Musings

Comparison and contrast are how we build linear narratives. Without the differences born from time and space, we could never go on adventures or tell any stories. They’re the fundamental building blocks behind creation and expansion.

But all too often, we use comparison/contrast to make ourselves miserable, to deem ourselves lesser than others with “more.” Ironically, those with “more” are often revealed to also be miserable, driven to view themselves as “lesser” than so-and-so through comparison and contrast.

I’d rather enjoy my untapped potential—have fun improving my position relative to others, or relative to where I used to be. Honestly, when I’m lost in the throes of self-improvement (which imo honors the need for relaxation and recovery), I forget all about everyone else.

Musings

Ironically, I can tap into fulfillment by intellectualizing futility. The cosmos will expand and contract, rendering all my concerns into laughable insignificance. My worries will wash away in a river of time. So I’ll relax into simple pleasures—the feel of hot water on my skin, green trees that rustle in the sun, cool blankets sliding against me.

When I intellectualize my actions into monumental struggles, I am often unable to viscerally appreciate, even when I’m “winning.” My enjoyment is tied to a narrative where I’m constantly fretting over my relative position, which is always being eroded by imagined opponents and unrealized circumstance.

Musings

I have forcefully chased various conditions, in the hopes that one of them would eventually lead to contentment. But after I grew exhausted with this approach (I’m still active, but I now recognize that being demanding/tyrannical of reality often falls short, even when I happen to elicit success), I decided I didn’t want to chase things anymore, and that’s when contentment found me.

It had been there all along, patiently waiting.

Musings

I believe if you tend to your inward state—be consistent about turning toward the most positive emotion you can resonate with (if it’s negative, accepting the negativity and using the acceptance as a stepping into less negativity or maybe even positivity)—then solutions and opportunities will make themselves apparent.

The important thing for me is not to force it. In my case, forced positivity only leads to extended negativity.

Musings

I used to be puzzled by how often others mistakenly claimed they knew what I was thinking. Then I became surprised by how often I made the same mistake.

Eventually, I concluded my primary focus should be my own perception. Whenever I strove to control others’ perception, victory was elusive, fleeting, and open to question. In the long term, it’s always been an exercise in frustration and disappointment. It’s just not worth the hassle.

Musings

The limitations of time and space allow us to create (and become) a temporary narrative, destined to fade as the eons pass. So with the life I have left in this particular story, I would rather focus on enjoyment and opportunity, and let unexpected fortune organically arise.

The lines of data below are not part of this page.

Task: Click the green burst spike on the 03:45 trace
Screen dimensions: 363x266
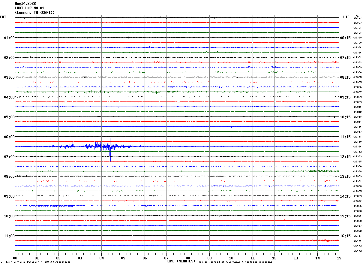Action: coord(100,93)
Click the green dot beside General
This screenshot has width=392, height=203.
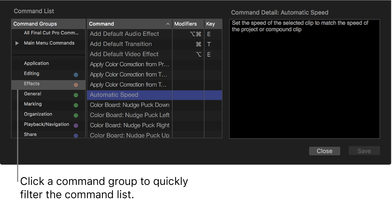(x=76, y=95)
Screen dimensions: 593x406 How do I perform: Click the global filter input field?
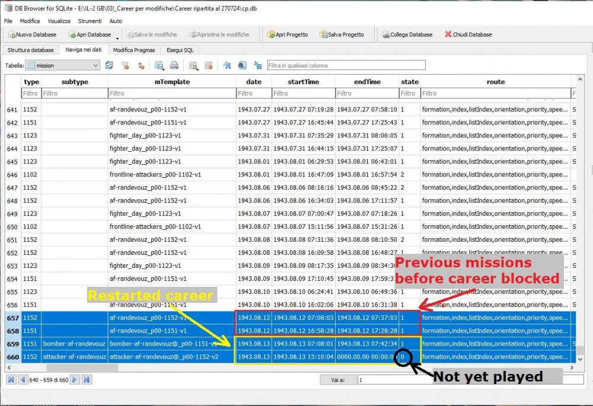point(346,65)
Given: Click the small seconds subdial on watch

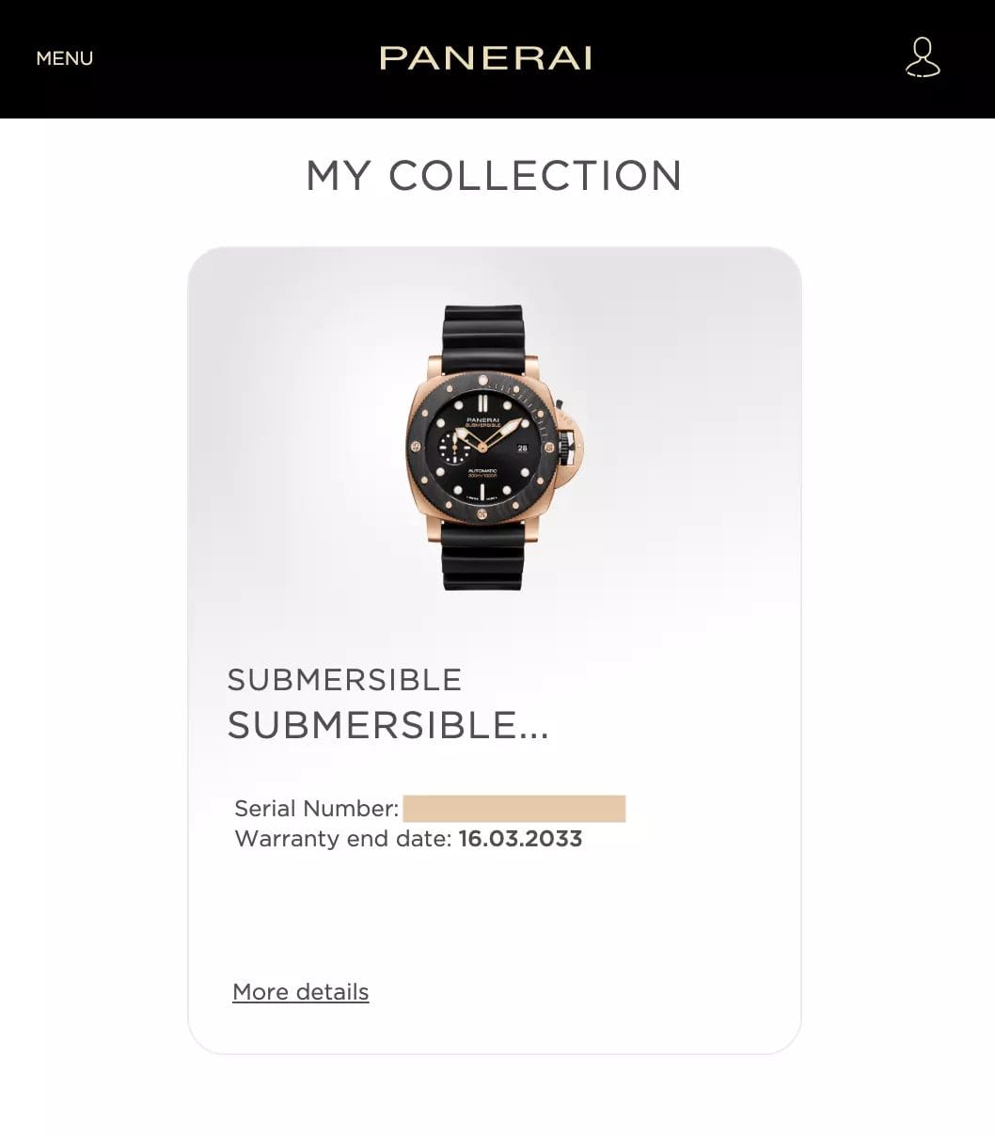Looking at the screenshot, I should coord(454,448).

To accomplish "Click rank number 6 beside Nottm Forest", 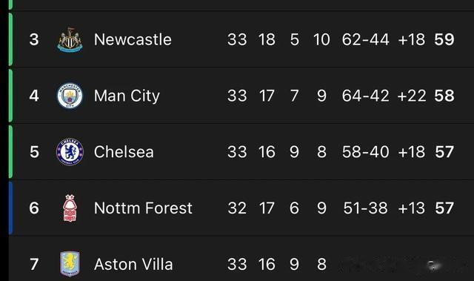I will pyautogui.click(x=34, y=208).
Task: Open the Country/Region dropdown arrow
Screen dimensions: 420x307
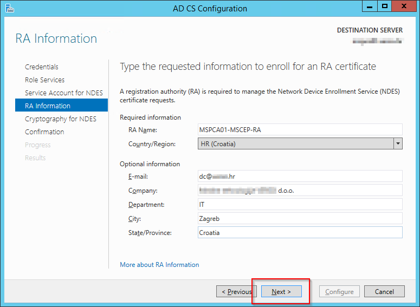Action: 398,143
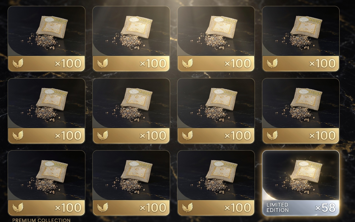
Task: Select the pouch image on the second middle-row card
Action: (x=131, y=103)
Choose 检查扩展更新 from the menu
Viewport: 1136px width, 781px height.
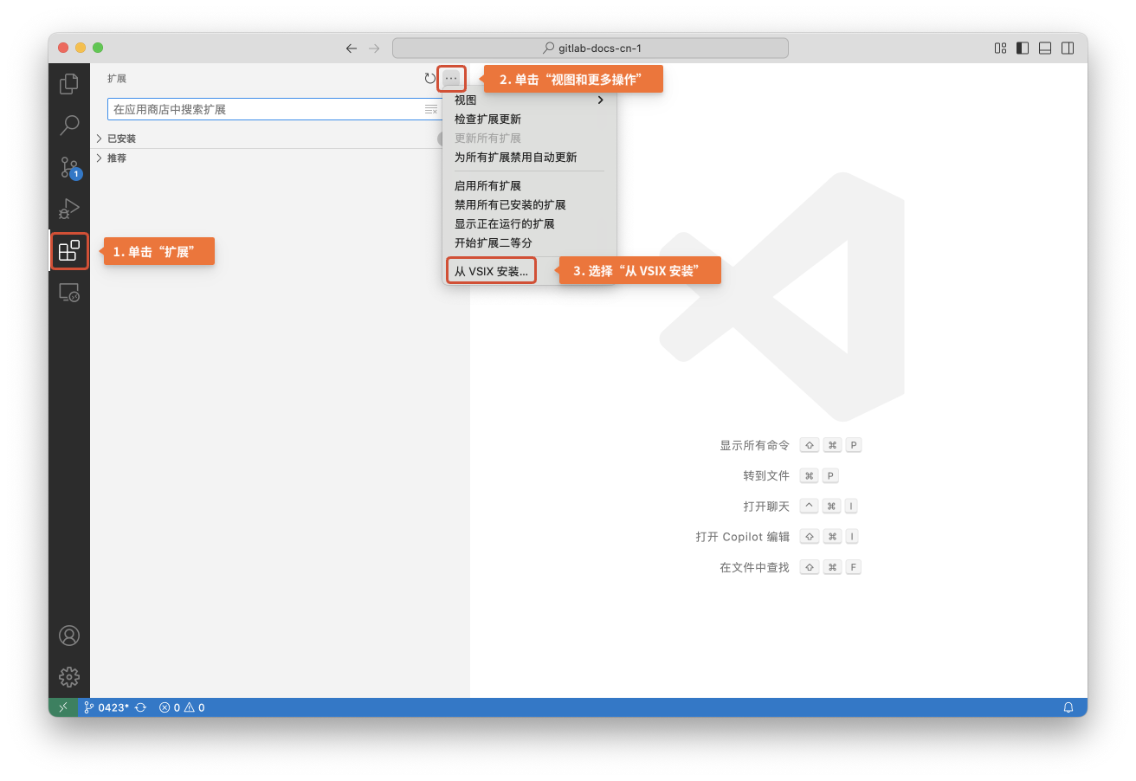(x=487, y=119)
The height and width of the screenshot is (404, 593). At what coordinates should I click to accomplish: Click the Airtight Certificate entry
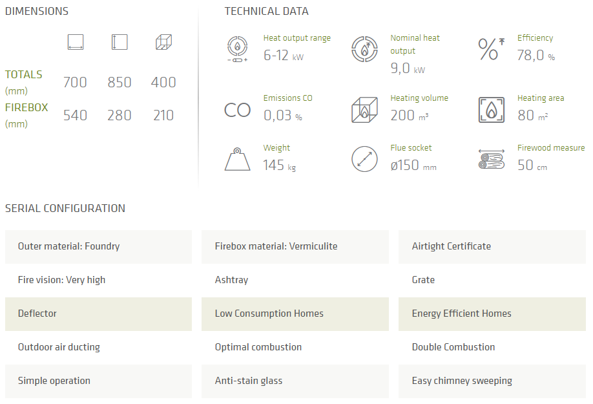click(492, 246)
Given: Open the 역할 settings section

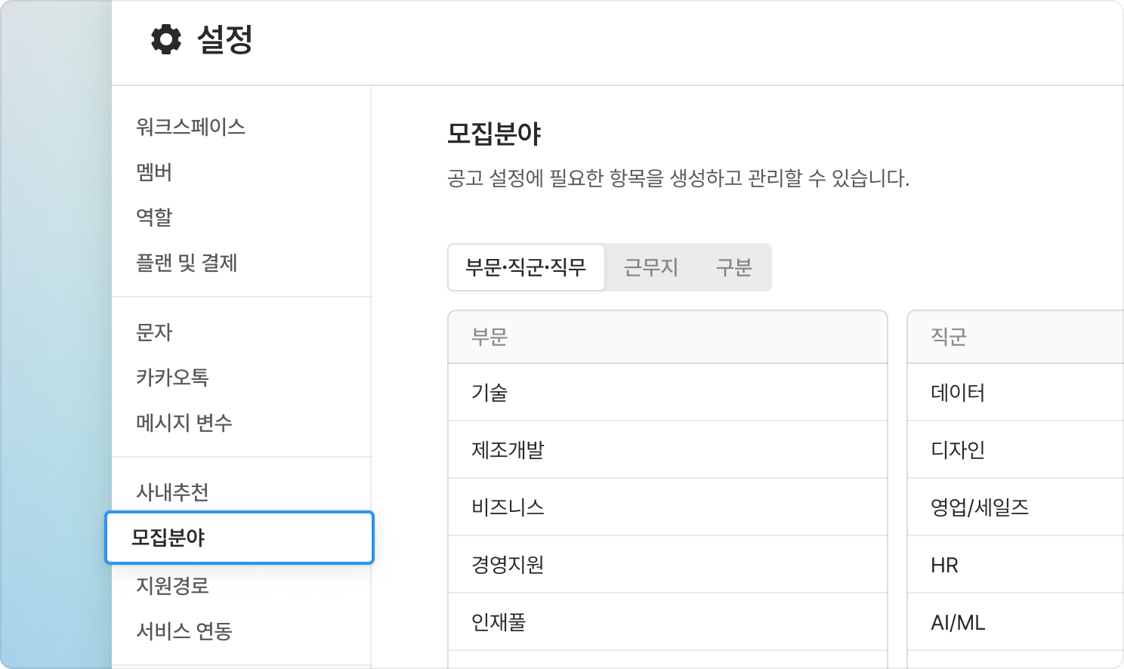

I’ve tried it the other way—focusing on past mistakes and a burning need to prove myself worthy—and it constantly led to more of the same. It wasn’t nearly as pleasant, fulfilling, or productive.

Musings

If I seek satisfaction in the moment, regardless of the conditions occurring around me, I’m aiming my intent at the very reason for changing a condition.

I don’t see this as settling for less (since being satisfied/optimistic enhances my performance and opens the floodgates for unexpected/positive change). I see it as claiming my birthright.

Musings

Theoretically, abundance is a given. Potential dances through and around us, in every quantum fluctuation of our existence. But that doesn’t always translate to life, where it often seems like we’re cut off and bereft.

That’s why we are creative individuals. If we can open our perception to possibility and adventure, we can begin to ride their transcendent currents.